Senator Mulherin also called for a scheme saying: “I am calling on the incoming minister for finance to make provision for a remediation scheme in the forthcoming budget, to assist people in Mayo whose homes have been affected. Pyrite in concrete blocks can have a devastating effect on a person’s home. The publication of the Expert Panel on Concrete Blocks has estimated that this issue affects approximately 345 homes here in Mayo. It is a technical engineers' report setting out the real threat to the structural integrity of affected homes. The most effective remediation solutions suggested involve practically the removal of affected blockwork and the reconstruction of the houses. This clearly will involve considerable expense on homeowners.

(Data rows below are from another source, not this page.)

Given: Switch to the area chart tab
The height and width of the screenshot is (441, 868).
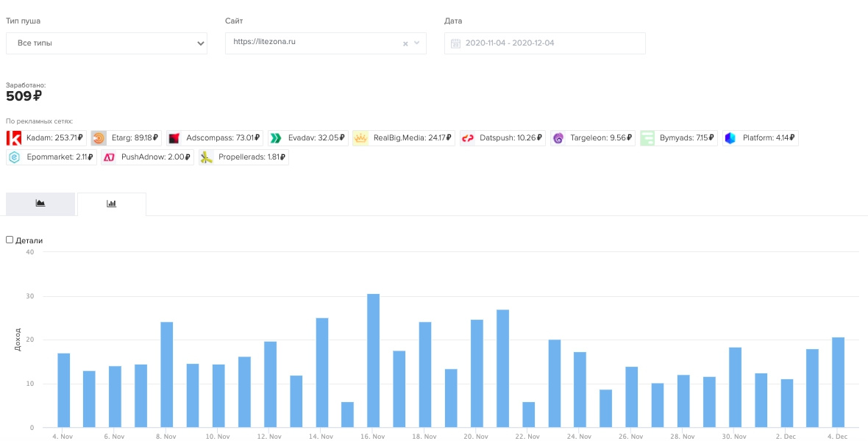Looking at the screenshot, I should [x=40, y=204].
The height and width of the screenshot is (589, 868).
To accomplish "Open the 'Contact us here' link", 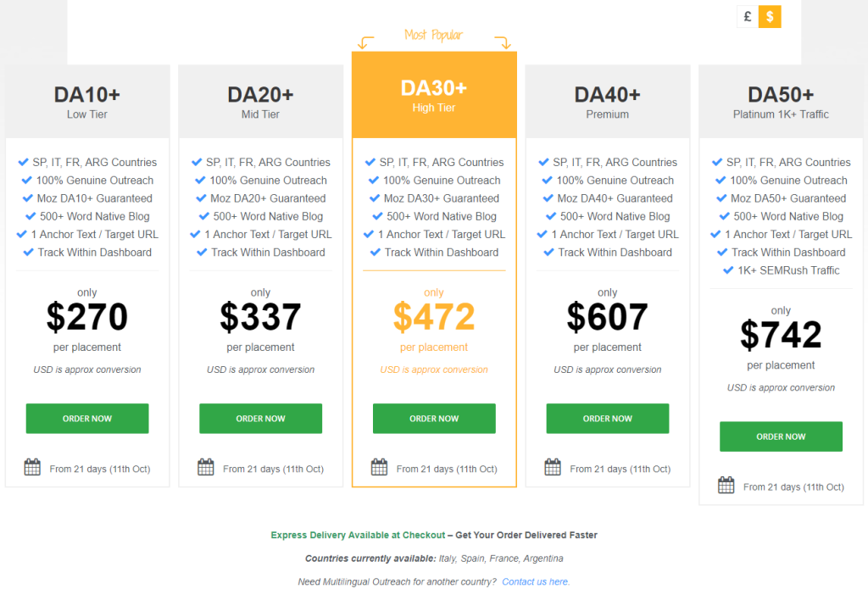I will point(536,582).
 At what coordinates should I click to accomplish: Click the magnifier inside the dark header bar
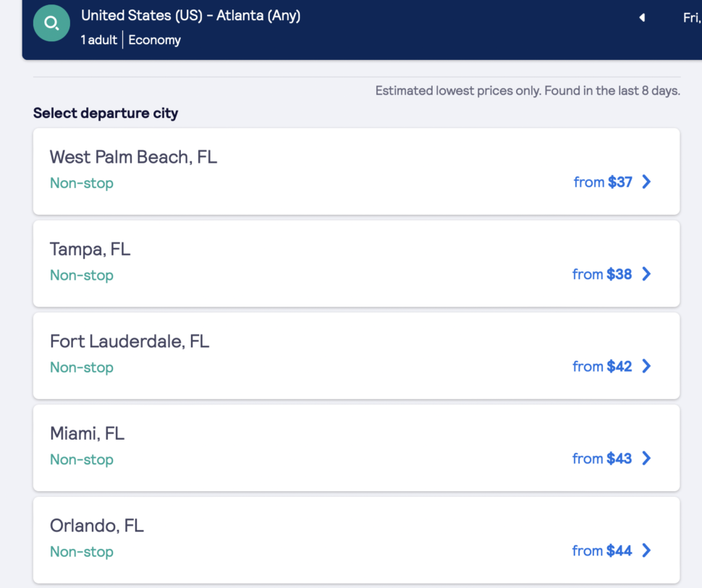pyautogui.click(x=51, y=23)
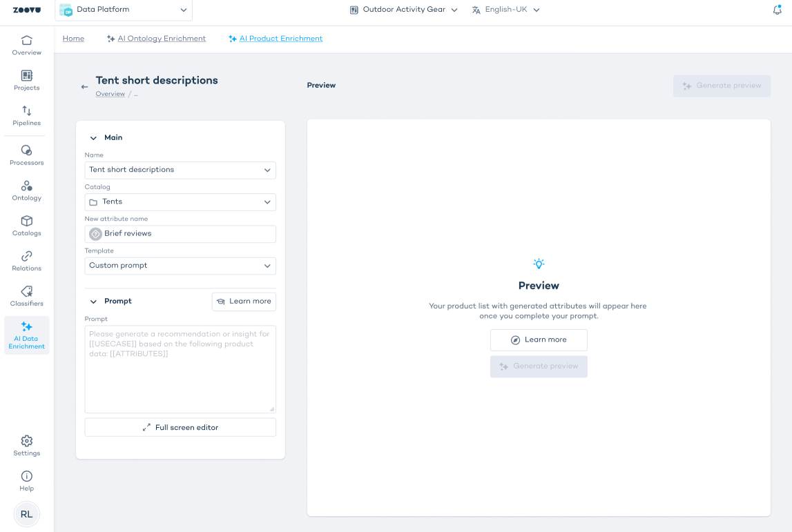Open the Data Platform dropdown
792x532 pixels.
click(x=124, y=10)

“All of this underlines the need that householders be provided with financial assistance to fix their home and for a remediation scheme for pyrite blocks similar to that set up on the east coast to remedy pyrite heave in foundations be established. It is also imperative in any such scheme that a pathway be set out whereby when remediation works are carried out to specified standards that a certificate of structural soundness will issue in respect of the affected property so there will be no question other than the owners will be able to sell and mortgage their properties like any other in the future.
“This is an issue that is very important to me. Buying a home is perhaps one of the biggest milestones in a person’s life. They need to be assured that what they buy is fit for purpose and meets minimum standards. I have been working on this issue since 2013 when I reported the first cases brought to me by householders to the then minister Phil Hogan. More recently since the setting up of the Expert Group in 2016 I facilitated a visit by junior minister with responsibility for housing Damien English and Department officials to a number of the affected houses where he saw first-hand the problem and met with the homeowners. It is very distressing for the homeowners involved. We need to put funds in place for a remediation scheme for pyrite in blockwork similar to what was done for homeowners in the east of the country where pyrite heave identified in foundations."